Can you give these rows again with "Locate an element on the screen" changed to "Find an element on the screen" everywhere it occurs and nothing else altered?

|---|

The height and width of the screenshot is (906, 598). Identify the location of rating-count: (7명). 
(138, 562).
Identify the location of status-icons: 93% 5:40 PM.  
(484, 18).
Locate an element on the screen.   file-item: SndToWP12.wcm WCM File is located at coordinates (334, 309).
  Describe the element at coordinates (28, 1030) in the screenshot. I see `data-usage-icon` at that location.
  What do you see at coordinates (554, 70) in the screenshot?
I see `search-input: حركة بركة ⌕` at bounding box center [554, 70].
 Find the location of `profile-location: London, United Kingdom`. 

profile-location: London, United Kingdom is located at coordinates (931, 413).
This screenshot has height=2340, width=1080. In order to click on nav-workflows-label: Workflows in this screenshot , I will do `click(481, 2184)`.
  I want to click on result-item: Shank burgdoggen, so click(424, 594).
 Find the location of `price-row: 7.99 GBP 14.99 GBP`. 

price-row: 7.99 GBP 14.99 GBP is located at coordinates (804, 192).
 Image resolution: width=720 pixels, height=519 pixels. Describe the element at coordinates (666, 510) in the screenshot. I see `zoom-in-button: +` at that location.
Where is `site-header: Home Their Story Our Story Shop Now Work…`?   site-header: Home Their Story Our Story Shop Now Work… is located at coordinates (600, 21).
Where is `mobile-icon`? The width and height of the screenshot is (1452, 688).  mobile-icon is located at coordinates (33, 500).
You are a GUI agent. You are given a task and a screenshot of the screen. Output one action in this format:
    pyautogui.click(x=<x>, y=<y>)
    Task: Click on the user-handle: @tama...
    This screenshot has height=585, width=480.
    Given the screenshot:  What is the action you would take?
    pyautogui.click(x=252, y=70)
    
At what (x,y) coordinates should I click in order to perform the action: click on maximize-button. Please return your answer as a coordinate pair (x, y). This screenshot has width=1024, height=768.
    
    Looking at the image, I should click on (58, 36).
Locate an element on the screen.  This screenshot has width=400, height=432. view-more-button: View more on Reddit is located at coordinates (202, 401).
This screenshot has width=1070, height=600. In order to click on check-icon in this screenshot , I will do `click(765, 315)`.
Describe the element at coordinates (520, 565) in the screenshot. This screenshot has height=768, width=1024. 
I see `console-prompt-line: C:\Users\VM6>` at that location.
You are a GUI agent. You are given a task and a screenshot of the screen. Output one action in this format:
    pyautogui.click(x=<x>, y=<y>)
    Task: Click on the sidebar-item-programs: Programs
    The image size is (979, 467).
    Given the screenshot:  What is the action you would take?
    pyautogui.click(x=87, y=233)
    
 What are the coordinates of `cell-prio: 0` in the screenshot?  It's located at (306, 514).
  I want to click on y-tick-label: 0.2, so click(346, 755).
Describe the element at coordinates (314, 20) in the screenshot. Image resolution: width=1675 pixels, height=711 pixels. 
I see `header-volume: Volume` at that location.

|---|

- _Answer area_:
The height and width of the screenshot is (906, 598). Identify the location of rating-count: (7명). 
(138, 562).
Identify the location of status-icons: 93% 5:40 PM.  
(484, 18).
Find an element on the screen.   file-item: SndToWP12.wcm WCM File is located at coordinates (334, 309).
  Describe the element at coordinates (28, 1030) in the screenshot. I see `data-usage-icon` at that location.
  What do you see at coordinates (554, 70) in the screenshot?
I see `search-input: حركة بركة ⌕` at bounding box center [554, 70].
 Find the location of `profile-location: London, United Kingdom`. 

profile-location: London, United Kingdom is located at coordinates (931, 413).
This screenshot has height=2340, width=1080. In order to click on nav-workflows-label: Workflows in this screenshot , I will do `click(481, 2184)`.
  I want to click on result-item: Shank burgdoggen, so click(424, 594).
 Find the location of `price-row: 7.99 GBP 14.99 GBP`. 

price-row: 7.99 GBP 14.99 GBP is located at coordinates (804, 192).
 Image resolution: width=720 pixels, height=519 pixels. Describe the element at coordinates (666, 510) in the screenshot. I see `zoom-in-button: +` at that location.
Where is `site-header: Home Their Story Our Story Shop Now Work…`?   site-header: Home Their Story Our Story Shop Now Work… is located at coordinates (600, 21).
Where is `mobile-icon`? The width and height of the screenshot is (1452, 688).  mobile-icon is located at coordinates (33, 500).
You are a GUI agent. You are given a task and a screenshot of the screen. Output one action in this format:
    pyautogui.click(x=<x>, y=<y>)
    Task: Click on the user-handle: @tama...
    This screenshot has height=585, width=480.
    Given the screenshot:  What is the action you would take?
    pyautogui.click(x=252, y=70)
    
At what (x,y) coordinates should I click in order to perform the action: click on maximize-button. Please return your answer as a coordinate pair (x, y). This screenshot has width=1024, height=768.
    
    Looking at the image, I should click on (58, 36).
Find an element on the screen.  This screenshot has width=400, height=432. view-more-button: View more on Reddit is located at coordinates (202, 401).
This screenshot has width=1070, height=600. In order to click on check-icon in this screenshot , I will do `click(765, 315)`.
Describe the element at coordinates (520, 565) in the screenshot. This screenshot has height=768, width=1024. 
I see `console-prompt-line: C:\Users\VM6>` at that location.
You are a GUI agent. You are given a task and a screenshot of the screen. Output one action in this format:
    pyautogui.click(x=<x>, y=<y>)
    Task: Click on the sidebar-item-programs: Programs
    The image size is (979, 467).
    Given the screenshot:  What is the action you would take?
    pyautogui.click(x=87, y=233)
    
 What are the coordinates of `cell-prio: 0` in the screenshot?  It's located at (306, 514).
  I want to click on y-tick-label: 0.2, so click(346, 755).
Describe the element at coordinates (314, 20) in the screenshot. Image resolution: width=1675 pixels, height=711 pixels. 
I see `header-volume: Volume` at that location.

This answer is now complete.